# Goal of the exercise
Please swap "Sports" for "Weather" in the entries below, and write out all their lines again with nothing else changed.

# Information given
☆ ☆ ☆ ☆ ☆
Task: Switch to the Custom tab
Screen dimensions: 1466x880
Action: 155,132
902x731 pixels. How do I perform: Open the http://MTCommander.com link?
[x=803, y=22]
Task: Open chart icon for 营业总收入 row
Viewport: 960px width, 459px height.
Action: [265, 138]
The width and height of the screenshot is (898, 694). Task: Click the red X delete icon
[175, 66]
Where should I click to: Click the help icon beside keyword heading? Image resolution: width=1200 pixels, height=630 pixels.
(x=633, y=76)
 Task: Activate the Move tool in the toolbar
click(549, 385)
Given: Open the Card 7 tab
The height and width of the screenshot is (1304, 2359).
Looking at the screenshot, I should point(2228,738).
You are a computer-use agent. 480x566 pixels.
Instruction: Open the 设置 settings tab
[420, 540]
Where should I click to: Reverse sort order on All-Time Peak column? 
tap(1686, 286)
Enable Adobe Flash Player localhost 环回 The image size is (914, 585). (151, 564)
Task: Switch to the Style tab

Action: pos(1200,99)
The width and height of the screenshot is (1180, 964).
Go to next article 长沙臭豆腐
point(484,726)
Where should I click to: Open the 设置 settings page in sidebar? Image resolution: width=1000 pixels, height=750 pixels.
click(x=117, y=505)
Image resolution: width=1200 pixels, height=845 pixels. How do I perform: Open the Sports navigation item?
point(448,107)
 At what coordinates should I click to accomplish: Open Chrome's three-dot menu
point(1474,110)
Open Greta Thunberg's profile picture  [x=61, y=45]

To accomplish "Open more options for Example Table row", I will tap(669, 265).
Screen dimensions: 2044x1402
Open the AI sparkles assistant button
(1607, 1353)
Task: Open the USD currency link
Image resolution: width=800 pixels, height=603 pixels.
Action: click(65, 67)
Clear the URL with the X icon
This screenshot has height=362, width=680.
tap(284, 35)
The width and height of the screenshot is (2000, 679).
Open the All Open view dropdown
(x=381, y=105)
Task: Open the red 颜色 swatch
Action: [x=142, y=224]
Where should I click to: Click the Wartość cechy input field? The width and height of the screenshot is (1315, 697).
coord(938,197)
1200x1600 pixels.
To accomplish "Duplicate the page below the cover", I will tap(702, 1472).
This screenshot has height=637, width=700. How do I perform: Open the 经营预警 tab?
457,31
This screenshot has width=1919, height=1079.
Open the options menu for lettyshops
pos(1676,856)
☆ ☆ ☆ ☆ ☆
# Expected answer
Task: Switch to the Custom tab
Screen dimensions: 1466x880
Action: 155,132
902x731 pixels. How do I perform: Open the http://MTCommander.com link?
[x=803, y=22]
Task: Open chart icon for 营业总收入 row
Viewport: 960px width, 459px height.
Action: [265, 138]
The width and height of the screenshot is (898, 694). Task: Click the red X delete icon
[175, 66]
Where should I click to: Click the help icon beside keyword heading? Image resolution: width=1200 pixels, height=630 pixels.
(x=633, y=76)
 Task: Activate the Move tool in the toolbar
click(549, 385)
Given: Open the Card 7 tab
The height and width of the screenshot is (1304, 2359).
Looking at the screenshot, I should point(2228,738).
You are a computer-use agent. 480x566 pixels.
Instruction: Open the 设置 settings tab
[420, 540]
Where should I click to: Reverse sort order on All-Time Peak column? 
tap(1686, 286)
Enable Adobe Flash Player localhost 环回 The image size is (914, 585). (151, 564)
Task: Switch to the Style tab

Action: pos(1200,99)
The width and height of the screenshot is (1180, 964).
Go to next article 长沙臭豆腐
point(484,726)
Where should I click to: Open the 设置 settings page in sidebar? Image resolution: width=1000 pixels, height=750 pixels.
click(x=117, y=505)
Image resolution: width=1200 pixels, height=845 pixels. How do I perform: Open the Weather navigation item?
point(448,107)
 At what coordinates should I click to accomplish: Open Chrome's three-dot menu
point(1474,110)
Open Greta Thunberg's profile picture  [x=61, y=45]

To accomplish "Open more options for Example Table row", I will tap(669, 265).
Screen dimensions: 2044x1402
Open the AI sparkles assistant button
(1607, 1353)
Task: Open the USD currency link
Image resolution: width=800 pixels, height=603 pixels.
Action: click(65, 67)
Clear the URL with the X icon
This screenshot has height=362, width=680.
tap(284, 35)
The width and height of the screenshot is (2000, 679).
Open the All Open view dropdown
(x=381, y=105)
Task: Open the red 颜色 swatch
Action: [x=142, y=224]
Where should I click to: Click the Wartość cechy input field? The width and height of the screenshot is (1315, 697).
coord(938,197)
1200x1600 pixels.
To accomplish "Duplicate the page below the cover", I will tap(702, 1472).
This screenshot has height=637, width=700. How do I perform: Open the 经营预警 tab?
457,31
This screenshot has width=1919, height=1079.
Open the options menu for lettyshops
pos(1676,856)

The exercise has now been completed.